INFORMATION Start Marker
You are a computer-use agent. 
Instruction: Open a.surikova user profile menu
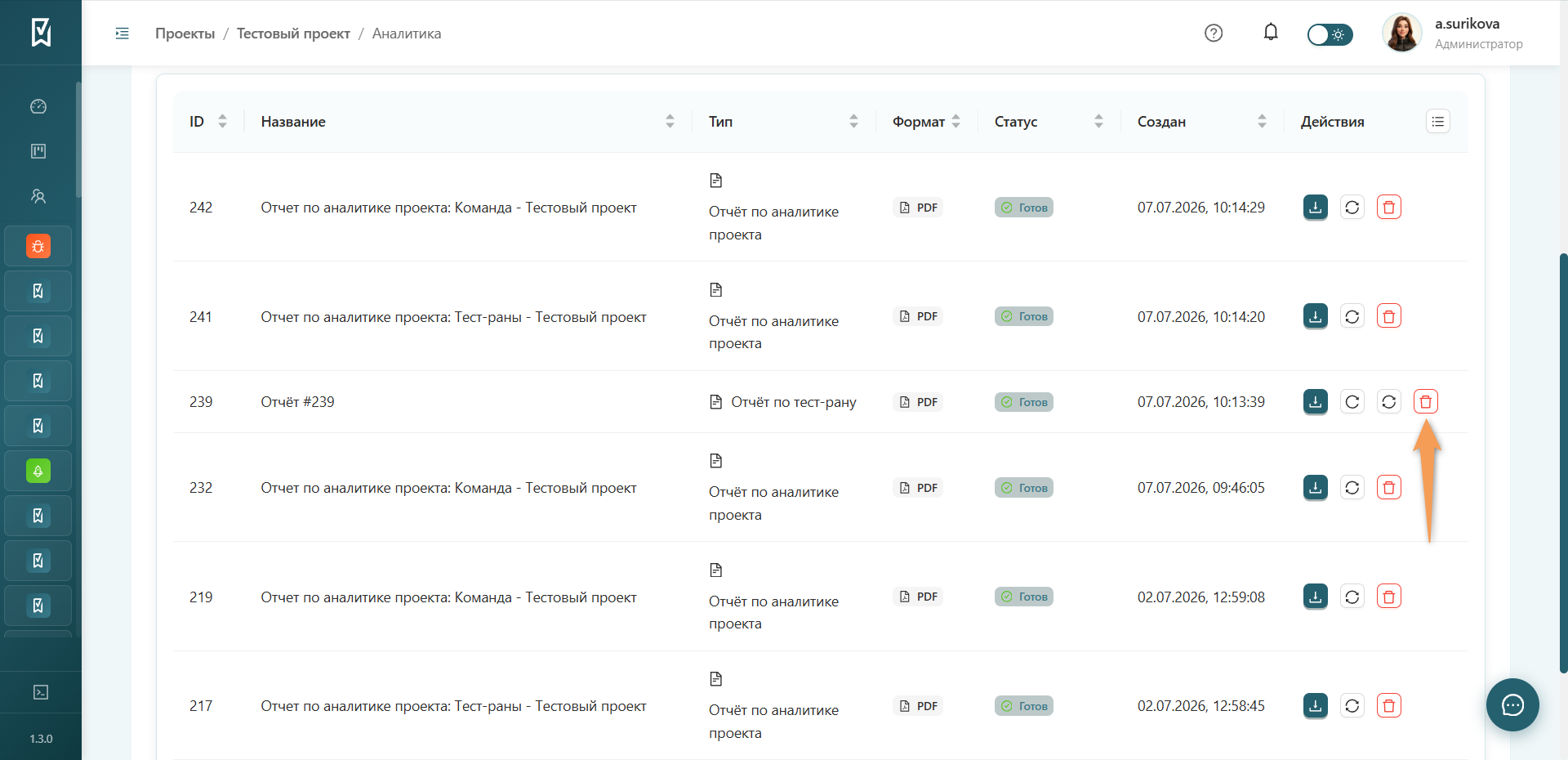(1454, 33)
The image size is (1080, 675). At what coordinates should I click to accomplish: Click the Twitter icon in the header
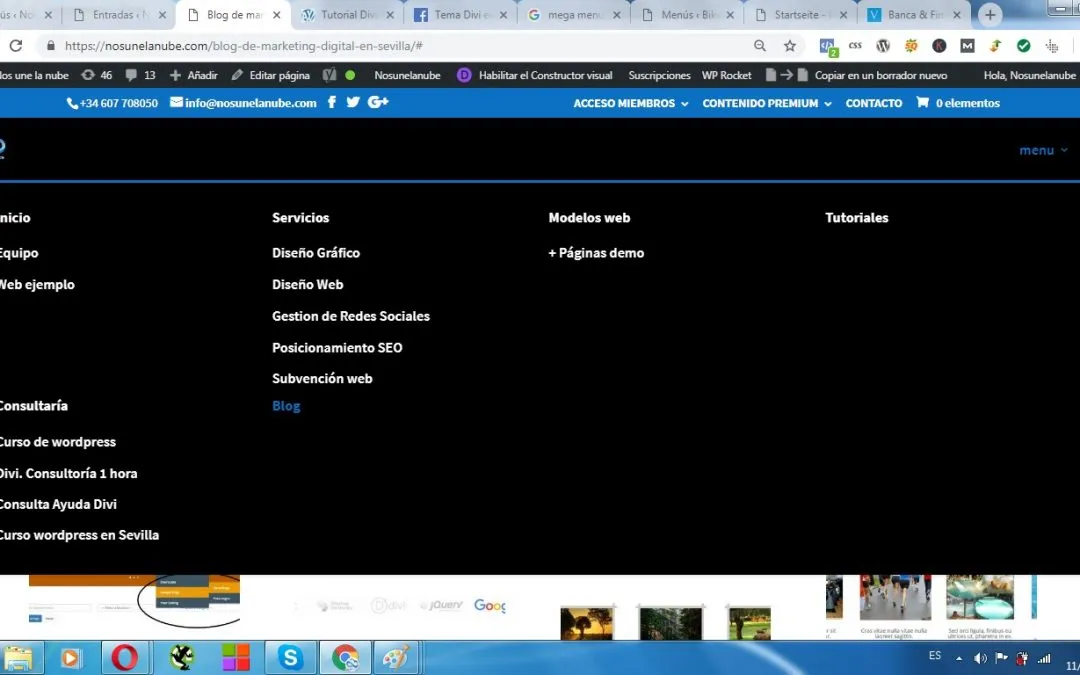(353, 102)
INFORMATION End Marker
» WORK TO BE COMPLETED:
Return the records word for word, leaving every picture out of the copy.

» EXERCISE RESPONSE:
You are a computer-use agent. 
Instruction: Open a.surikova user profile menu
(1454, 33)
The image size is (1080, 675). At what coordinates should I click to accomplish: Click the Twitter icon in the header
(353, 102)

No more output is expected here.